Anne and Margot have discovered the attic. It's a pain. The way they just walk right through my "room" to get to it. I know. I know. The world is ending outside the Annex (as Anne calls it) or at least it is for the Jews and gypsies and anyone else who doesn't measure up to the Nazi standard! Mr. Frank said they think they know we're Jewish by measuring our noses, or our skulls! Mutti snorted and said, "Well, I know an easier way to tell if a man's a Jew!" But she didn't say it in front of the Franks; she waited until it was just the three of us alone, upstairs.

All that happening outside, and I'm stupid enough to be angry with two of the most annoying girls in the world. At least Margot looks a bit apologetic, but Anne! She just flounces through my room.

"Any ailments today, Petel-pie?" she laughs.

They spend ages up there, taking it for themselves, the only place where we can see the sky.

Mrs. Frank does try to cut Anne down to size: "Hanneli's mother was right about you, Anne," she says. "Do you remember what she said?"

Anne glares at her mother, then turns to her father who looks away. I think he might be smiling.

"She said, 'God knows everything, but Anne Frank always knows it better.' Well, you don't know it better, young lady!" says Mrs. Frank.

Anne goes white with rage and her lips tremble. She storms off, saying nothing.

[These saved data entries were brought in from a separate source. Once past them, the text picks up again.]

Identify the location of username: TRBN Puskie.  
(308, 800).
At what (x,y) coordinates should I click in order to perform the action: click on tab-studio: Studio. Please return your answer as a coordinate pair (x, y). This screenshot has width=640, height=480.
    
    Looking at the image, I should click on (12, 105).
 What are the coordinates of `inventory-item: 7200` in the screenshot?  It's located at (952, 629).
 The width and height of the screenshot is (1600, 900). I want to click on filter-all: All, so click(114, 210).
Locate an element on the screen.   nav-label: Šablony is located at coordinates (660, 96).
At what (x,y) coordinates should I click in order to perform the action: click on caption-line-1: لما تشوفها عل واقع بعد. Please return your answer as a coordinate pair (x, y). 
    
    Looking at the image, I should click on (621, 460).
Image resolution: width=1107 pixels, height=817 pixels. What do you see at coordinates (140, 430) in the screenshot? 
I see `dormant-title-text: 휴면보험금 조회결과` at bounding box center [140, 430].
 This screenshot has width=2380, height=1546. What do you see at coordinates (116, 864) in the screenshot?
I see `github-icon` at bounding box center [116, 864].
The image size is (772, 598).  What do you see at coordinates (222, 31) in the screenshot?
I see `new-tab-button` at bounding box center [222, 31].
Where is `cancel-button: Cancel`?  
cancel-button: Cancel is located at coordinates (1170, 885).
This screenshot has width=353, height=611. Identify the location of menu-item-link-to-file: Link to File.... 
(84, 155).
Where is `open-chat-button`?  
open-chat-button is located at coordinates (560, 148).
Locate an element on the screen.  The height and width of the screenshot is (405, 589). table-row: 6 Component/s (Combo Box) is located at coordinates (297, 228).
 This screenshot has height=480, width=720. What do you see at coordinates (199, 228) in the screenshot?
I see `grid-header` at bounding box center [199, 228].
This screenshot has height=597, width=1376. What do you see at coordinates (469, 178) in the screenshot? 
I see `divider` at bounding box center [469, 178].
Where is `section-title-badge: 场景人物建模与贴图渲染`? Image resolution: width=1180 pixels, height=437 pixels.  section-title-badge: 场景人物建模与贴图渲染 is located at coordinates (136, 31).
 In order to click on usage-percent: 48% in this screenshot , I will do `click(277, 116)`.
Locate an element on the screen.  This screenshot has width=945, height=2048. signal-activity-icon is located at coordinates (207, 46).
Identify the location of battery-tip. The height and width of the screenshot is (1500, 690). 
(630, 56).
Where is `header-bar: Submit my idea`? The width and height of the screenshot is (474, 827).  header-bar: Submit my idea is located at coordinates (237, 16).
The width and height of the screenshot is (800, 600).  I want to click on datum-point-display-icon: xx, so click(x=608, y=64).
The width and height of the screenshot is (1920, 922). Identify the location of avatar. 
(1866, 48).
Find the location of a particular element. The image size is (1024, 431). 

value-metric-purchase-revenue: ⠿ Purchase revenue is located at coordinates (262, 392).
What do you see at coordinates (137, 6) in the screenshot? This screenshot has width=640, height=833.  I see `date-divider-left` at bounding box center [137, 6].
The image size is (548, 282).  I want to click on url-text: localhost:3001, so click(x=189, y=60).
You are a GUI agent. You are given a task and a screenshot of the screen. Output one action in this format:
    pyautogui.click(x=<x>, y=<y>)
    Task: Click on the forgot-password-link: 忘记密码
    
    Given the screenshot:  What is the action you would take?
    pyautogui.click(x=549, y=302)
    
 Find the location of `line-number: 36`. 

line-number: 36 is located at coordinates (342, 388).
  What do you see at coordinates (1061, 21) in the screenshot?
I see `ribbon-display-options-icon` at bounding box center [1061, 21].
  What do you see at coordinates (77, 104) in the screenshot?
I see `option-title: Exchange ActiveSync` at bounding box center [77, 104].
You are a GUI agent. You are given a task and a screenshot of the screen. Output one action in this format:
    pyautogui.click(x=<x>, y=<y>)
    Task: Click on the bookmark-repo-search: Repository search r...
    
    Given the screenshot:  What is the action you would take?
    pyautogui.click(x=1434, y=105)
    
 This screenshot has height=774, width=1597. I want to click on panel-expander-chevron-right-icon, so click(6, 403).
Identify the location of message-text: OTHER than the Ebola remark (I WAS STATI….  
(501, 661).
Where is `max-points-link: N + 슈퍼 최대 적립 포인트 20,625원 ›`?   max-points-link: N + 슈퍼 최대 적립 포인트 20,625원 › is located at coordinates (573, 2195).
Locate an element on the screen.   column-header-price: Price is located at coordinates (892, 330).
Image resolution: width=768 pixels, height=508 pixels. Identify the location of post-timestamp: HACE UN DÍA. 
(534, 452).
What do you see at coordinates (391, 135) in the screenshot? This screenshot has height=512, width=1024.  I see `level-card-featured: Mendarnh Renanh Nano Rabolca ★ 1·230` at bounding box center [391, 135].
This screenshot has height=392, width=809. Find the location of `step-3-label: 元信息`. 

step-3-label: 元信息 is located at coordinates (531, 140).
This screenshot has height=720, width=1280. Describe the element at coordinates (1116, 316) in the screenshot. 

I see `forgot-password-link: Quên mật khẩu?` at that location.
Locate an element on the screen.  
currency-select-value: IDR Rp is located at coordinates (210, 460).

We all pretend to be busy. After a while Margot follows her.

"Well!" says Mrs. Frank. "No doubt that's another episode for Kitty to enjoy." Mr. Frank glances at her—a warning glance. I wonder who Kitty is, and how Anne keeps in touch with her.

"Every child needs privacy. What she writes in her diary is her business," remarks her father in his normal voice, quiet and calm. No one has heard Mr. Frank raise his voice. Ever.

"But why call her diary Kitty?" asks Mrs. Frank. But Mr. Frank doesn't answer, just shakes his paper.

Ah! So Anne keeps a diary. I bet I know what she writes in it—how wonderful she is!